◆ Text and location entries:
....................

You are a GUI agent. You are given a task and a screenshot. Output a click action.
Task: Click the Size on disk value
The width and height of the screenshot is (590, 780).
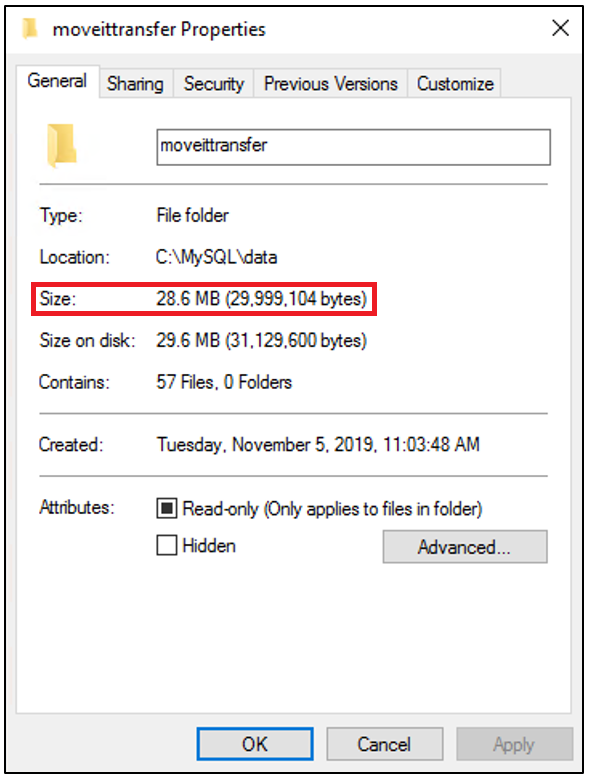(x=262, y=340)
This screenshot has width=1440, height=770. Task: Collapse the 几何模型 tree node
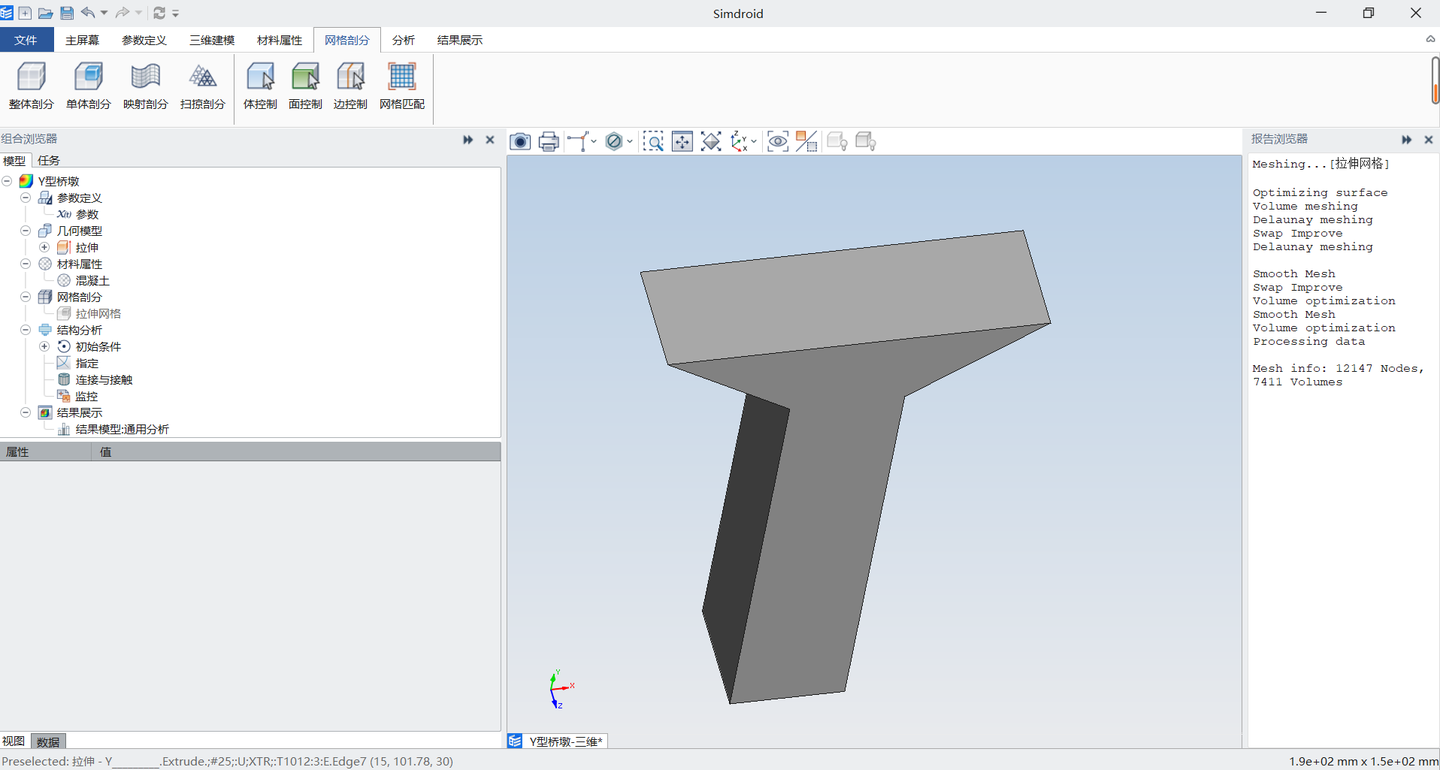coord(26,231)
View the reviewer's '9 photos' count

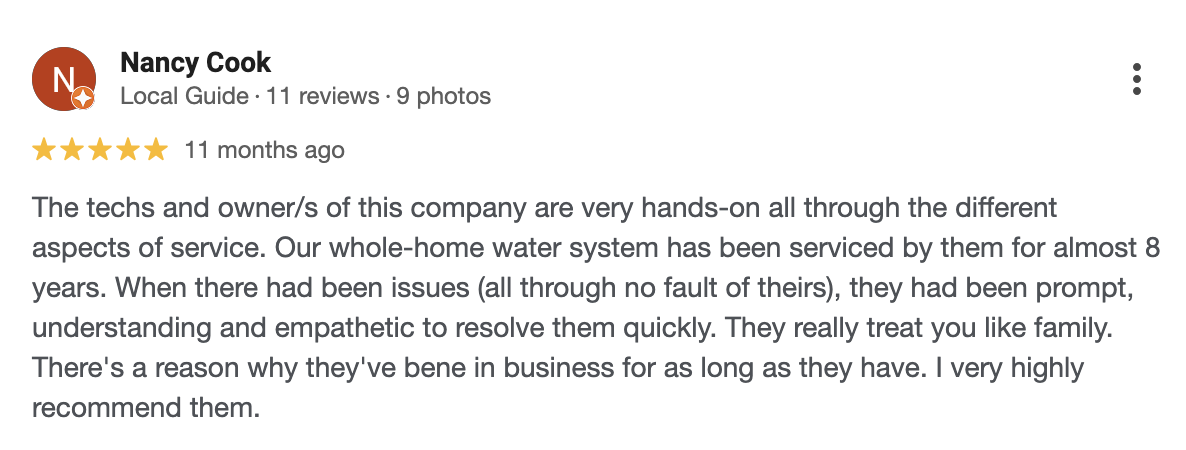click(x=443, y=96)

....................

◆ Challenge: Pull out the text lines of all the records above, copying each one word for word. Leave out the pictures.

◆ Problem solution:
You are a GUI agent. You are given a task and a screenshot. Output a click action.
Task: Click the Size on disk value
The width and height of the screenshot is (590, 780).
(x=262, y=340)
This screenshot has width=1440, height=770. Task: Collapse the 几何模型 tree node
coord(26,231)
View the reviewer's '9 photos' count

click(x=443, y=96)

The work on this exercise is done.